L’obstétrique : 60 ans de révolutions modernistes…
20 février 2012
« L’obstétrique, c’est l’art de l’accouchement », résume le Pr Roger Henrion. Un « art » qui de plus en plus, devient une science… Membre de l’Académie nationale de médecine, cet obstétricien éminent retrace pour nous, avec un rare talent de conteur, l’histoire de sa discipline. Celle-ci en fait, est entrée dans la modernité alors même que notre interlocuteur débutait son internat aux hôpitaux de Paris. C’était dans les années 50. Entretien.
Roger Henrion, 84 ans, nous accueille à l’Académie nationale de Médecine. Cette maison, il la connaît bien. Il en a même été le Président en 2010. Un an seulement, car les académiciens de la rue Bonaparte à Paris, confèrent des mandats courts… et non renouvelables.

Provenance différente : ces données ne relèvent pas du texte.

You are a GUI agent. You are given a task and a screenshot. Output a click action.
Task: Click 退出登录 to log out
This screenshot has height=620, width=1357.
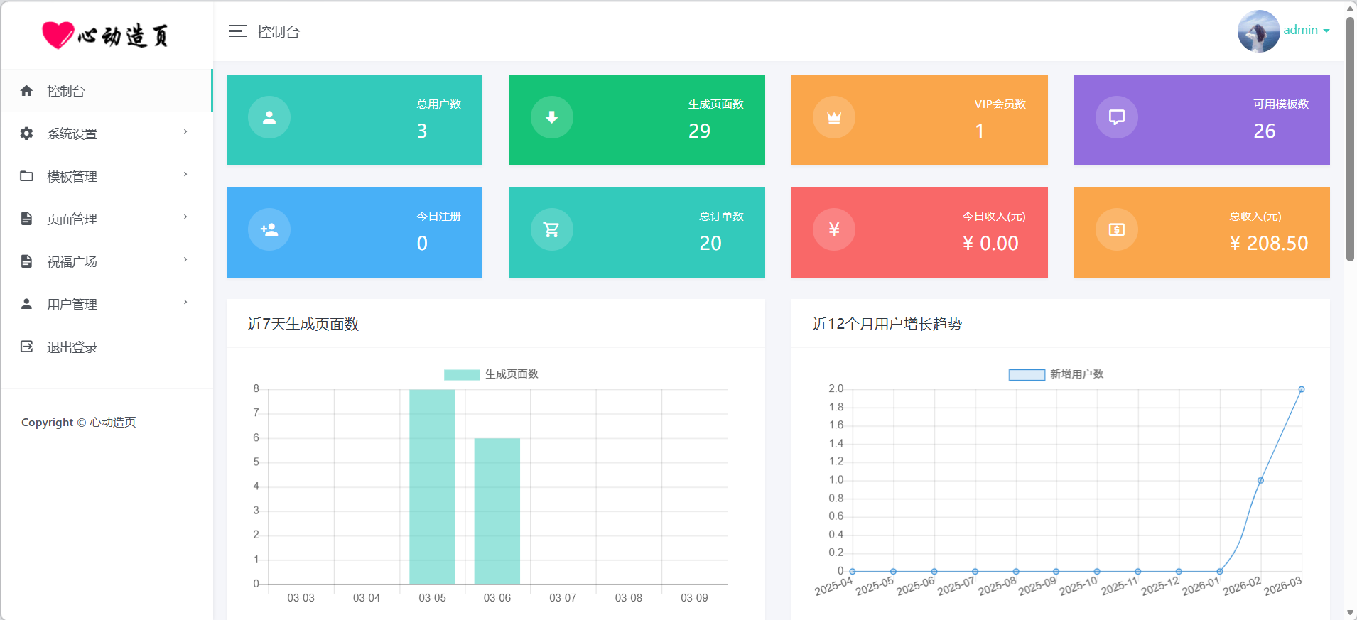pos(72,347)
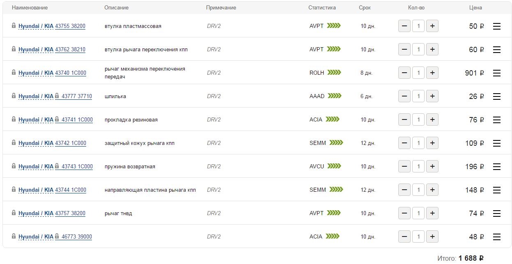Decrease quantity of рычаг тнвд
The height and width of the screenshot is (264, 512).
(404, 213)
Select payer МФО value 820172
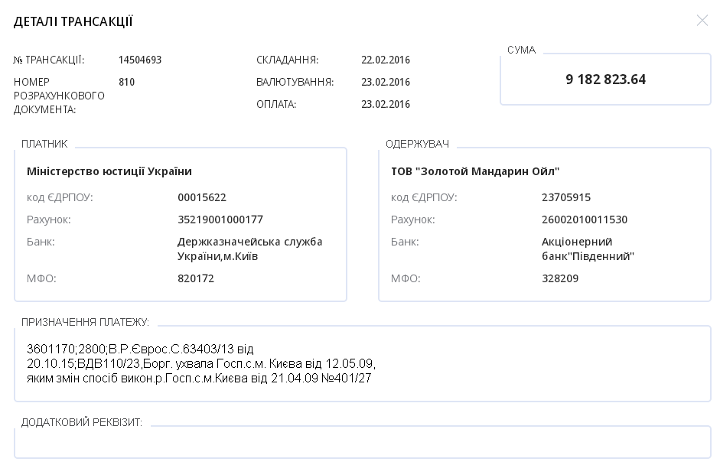This screenshot has width=720, height=465. pyautogui.click(x=196, y=278)
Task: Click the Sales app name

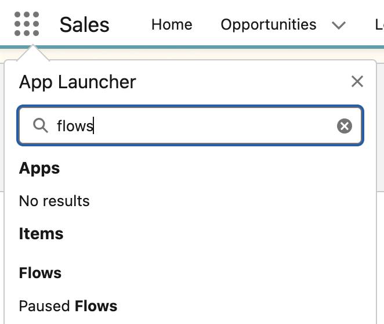Action: (85, 25)
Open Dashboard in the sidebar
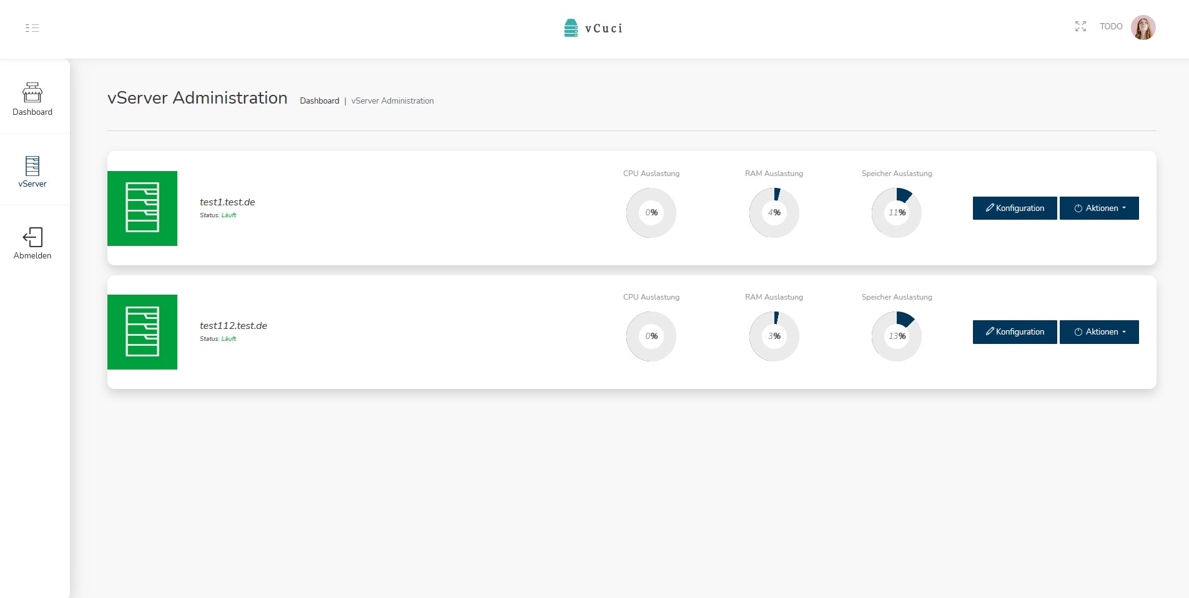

Dans ce cadre feutré où plane la mémoire de médecins illustres, l’histoire est omniprésente. Et c’est avec un enthousiasme non dissimulé que Roger Henrion revient sur ses premières années de médecine. C’était donc, en 1950. « A cette époque, l’obstétrique était rudimentaire. Nous connaissions mal le fœtus. Nous le considérions comme un être abstrait et la physiologie du liquide amniotique, celle du placenta nous étaient aussi mal connues. La grossesse en fait, était peu surveillée ».

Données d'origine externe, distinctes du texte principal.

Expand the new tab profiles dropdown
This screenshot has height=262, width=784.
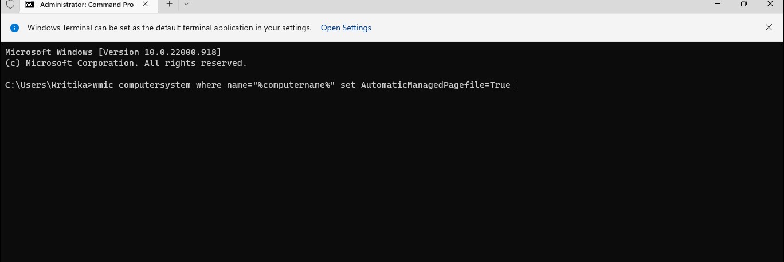click(x=186, y=4)
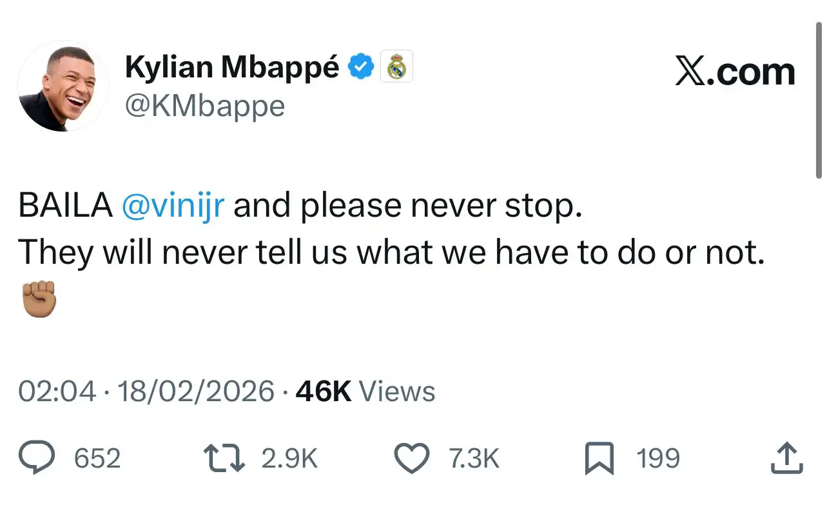Click the 2.9K reposts count
Screen dimensions: 827x505
289,459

Et pour cause… Les possibilités d’examens ou d’explorations se comptaient sur les doigts d’une main. « Les seuls procédés d’investigation à notre disposition se limitaient à mesurer la hauteur utérine par un centimètre de couturière, à opérer une palpation pour déterminer la présentation fœtale. Grâce au toucher vaginal, nous pouvions seulement explorer les limites du bassin et noter l’état du col. Quant à l’audition des bruits du cœur, elle reposait sur un simple stéthoscope ».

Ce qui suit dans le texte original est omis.